55 There have been two recent developments which have rendered the court more ready to entertain a submission that pursuit of a libel action is an abuse of process. The first is the introduction of the new Civil Procedure Rules. Pursuit of the overriding objective requires an approach by the court to litigation that is both more flexible and more proactive. The second is the coming into effect of the Human Rights Act 1998. Section 6 requires the court, as a public authority, to administer the law in a manner which is compatible with Convention rights, in so far as it is possible to do so. Keeping a proper balance between the article 10 right of freedom of expression and the protection of individual reputation must, so it seems to us, require the court to bring to a stop as an abuse of process defamation proceedings that are not serving the legitimate purpose of protecting the claimant's reputation, which includes compensating the claimant only if that reputation has been unlawfully damaged."
"that there is any realistic prospect of a trial yielding any tangible or legitimate advantage such as to outweigh the disadvantages for the parties in terms of expense, and the wider public in terms of court resources."
(b) is the game worth the candle in this case?
(1) The number of recipients of the bundle is small. In reality the number of recipients is now known by default. It is possible that on disclosure further publication will come to light but it is unlikely that any significant further publication will now come to light.
(2) The wrong done to the respondent's reputation has been vindicated by paragraphs 12 and 13 of this judgment as to the unreasonableness of the appellant's view.
(3) No better vindication could be obtained at trial.
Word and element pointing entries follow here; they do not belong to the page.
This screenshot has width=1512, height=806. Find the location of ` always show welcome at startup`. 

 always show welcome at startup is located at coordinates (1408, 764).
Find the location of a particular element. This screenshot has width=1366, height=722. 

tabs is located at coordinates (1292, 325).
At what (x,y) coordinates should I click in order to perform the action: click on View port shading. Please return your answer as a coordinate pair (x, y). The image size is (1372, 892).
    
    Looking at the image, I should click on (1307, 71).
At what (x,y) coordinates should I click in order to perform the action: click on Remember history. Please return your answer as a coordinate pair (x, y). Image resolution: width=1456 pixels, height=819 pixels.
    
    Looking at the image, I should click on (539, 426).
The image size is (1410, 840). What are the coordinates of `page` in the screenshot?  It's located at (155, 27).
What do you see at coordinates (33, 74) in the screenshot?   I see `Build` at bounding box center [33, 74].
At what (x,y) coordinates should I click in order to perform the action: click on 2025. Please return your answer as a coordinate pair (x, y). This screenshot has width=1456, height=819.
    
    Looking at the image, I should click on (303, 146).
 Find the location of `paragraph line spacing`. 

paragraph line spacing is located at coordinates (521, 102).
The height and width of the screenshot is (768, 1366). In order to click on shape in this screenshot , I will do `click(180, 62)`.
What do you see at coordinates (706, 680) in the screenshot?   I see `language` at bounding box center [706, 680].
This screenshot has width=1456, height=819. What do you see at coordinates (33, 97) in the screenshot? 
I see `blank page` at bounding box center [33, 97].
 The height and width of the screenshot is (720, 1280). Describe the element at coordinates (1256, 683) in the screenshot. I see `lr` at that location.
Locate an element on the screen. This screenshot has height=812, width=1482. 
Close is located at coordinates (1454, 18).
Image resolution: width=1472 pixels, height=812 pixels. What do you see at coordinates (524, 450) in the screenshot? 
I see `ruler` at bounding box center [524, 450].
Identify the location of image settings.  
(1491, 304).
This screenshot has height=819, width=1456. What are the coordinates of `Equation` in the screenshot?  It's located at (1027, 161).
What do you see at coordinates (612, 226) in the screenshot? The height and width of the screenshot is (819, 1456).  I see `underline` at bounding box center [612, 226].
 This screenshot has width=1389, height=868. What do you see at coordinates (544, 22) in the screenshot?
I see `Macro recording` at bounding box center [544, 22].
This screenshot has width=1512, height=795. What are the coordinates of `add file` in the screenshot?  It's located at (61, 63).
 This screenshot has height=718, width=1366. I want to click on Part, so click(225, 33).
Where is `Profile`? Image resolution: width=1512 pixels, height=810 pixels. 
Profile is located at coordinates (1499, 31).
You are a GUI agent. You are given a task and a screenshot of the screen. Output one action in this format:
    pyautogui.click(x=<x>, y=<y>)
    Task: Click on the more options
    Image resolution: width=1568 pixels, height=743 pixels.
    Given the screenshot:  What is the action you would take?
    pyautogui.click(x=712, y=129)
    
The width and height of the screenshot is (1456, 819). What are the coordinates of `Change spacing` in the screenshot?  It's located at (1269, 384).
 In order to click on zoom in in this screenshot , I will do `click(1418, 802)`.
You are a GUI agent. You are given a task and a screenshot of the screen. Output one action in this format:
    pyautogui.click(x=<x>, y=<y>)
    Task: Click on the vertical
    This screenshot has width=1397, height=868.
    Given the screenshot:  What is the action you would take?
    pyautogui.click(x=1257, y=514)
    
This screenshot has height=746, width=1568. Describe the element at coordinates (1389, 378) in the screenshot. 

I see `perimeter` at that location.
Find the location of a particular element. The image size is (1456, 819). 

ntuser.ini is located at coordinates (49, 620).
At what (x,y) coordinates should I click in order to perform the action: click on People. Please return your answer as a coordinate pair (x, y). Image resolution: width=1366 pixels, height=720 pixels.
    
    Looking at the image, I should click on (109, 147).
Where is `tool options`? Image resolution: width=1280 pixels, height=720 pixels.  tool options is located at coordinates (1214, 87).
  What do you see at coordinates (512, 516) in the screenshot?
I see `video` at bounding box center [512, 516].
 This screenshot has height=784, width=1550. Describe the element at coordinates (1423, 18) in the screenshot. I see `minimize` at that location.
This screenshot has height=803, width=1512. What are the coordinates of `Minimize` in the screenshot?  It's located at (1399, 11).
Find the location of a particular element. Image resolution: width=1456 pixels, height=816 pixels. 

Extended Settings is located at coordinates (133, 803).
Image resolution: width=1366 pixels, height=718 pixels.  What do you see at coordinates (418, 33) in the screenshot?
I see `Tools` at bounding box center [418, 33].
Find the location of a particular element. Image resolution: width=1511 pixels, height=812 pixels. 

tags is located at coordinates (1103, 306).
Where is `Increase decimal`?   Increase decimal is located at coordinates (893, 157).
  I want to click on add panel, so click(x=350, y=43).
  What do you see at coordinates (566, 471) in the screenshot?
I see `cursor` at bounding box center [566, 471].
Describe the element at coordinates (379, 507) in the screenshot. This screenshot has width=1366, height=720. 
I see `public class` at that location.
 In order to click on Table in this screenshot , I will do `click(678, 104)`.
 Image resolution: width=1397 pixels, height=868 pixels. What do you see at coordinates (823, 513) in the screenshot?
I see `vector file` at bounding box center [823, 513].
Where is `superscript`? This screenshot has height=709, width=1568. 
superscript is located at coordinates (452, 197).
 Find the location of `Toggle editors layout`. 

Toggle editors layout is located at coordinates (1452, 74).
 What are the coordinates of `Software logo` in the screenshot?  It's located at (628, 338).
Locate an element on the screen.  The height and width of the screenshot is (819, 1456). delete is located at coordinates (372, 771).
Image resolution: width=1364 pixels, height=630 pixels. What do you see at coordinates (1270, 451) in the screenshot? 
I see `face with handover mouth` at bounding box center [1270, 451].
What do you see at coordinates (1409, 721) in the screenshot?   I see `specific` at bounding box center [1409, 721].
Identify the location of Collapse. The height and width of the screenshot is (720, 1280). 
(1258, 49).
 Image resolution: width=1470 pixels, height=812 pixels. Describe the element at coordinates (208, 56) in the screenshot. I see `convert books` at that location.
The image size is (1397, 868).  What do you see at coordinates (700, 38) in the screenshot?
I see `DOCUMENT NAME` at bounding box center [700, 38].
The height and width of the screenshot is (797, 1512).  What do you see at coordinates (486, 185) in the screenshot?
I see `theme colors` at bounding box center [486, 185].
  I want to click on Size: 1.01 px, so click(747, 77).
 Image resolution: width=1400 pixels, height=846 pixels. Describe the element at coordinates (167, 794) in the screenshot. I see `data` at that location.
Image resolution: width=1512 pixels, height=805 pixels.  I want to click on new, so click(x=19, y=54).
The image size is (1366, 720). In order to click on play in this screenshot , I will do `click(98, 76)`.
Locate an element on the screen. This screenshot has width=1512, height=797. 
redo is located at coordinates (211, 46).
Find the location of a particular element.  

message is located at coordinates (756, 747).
If the appellant were to amend his defence to plead honest comment in relation to the meaning found by the judge, the focus at trial would be solely on the question whether malice could be shown, and not on whether the comment was in fact fallacious. For the reasons already given, malice would be difficult to prove in the circumstances of this case.
(4) But if the appellant were not to amend, the respondent would still not achieve at trial any vindication of more value to him than that given to him in this judgment. Any damages awarded for so limited a publication would be small in relation to the costs, and any pursuit of the claim for damages only would be uneconomic. The wide publicity that would be given at trial to the documents from Companies House could also lead to further misunderstanding amongst some members of the public to the detriment of the respondent.
(5) The loss of the opportunity to obtain a permanent injunction at trial would not prejudice the respondent to any material extent. A permanent injunction would not be available in any event unless he proves malice and (as just stated) it would be difficult for him to prove this. Furthermore, there is no great need for an injunction. It is true that the appellant has neither offered an apology nor an undertaking not to repeat the statement made in the bundle. He has, however, said that he will not repeat it. If he were to do so, anonymity is unlikely to help him and it would be difficult for him to resist a claim of malice in light of what we have said about the unsoundness of the view he has expressed.
(6) The respondent has been able to soothe the apprehension of those who received the bundle, and time has passed since the events in issue. The wounds are in our judgment likely to heal more quickly and more completely if sleeping dogs continue to lie than if they are stirred up by the publicity that may result from a trial.
(7) The dismissal would be on certain minimum terms as to costs explained in paragraph 64 below.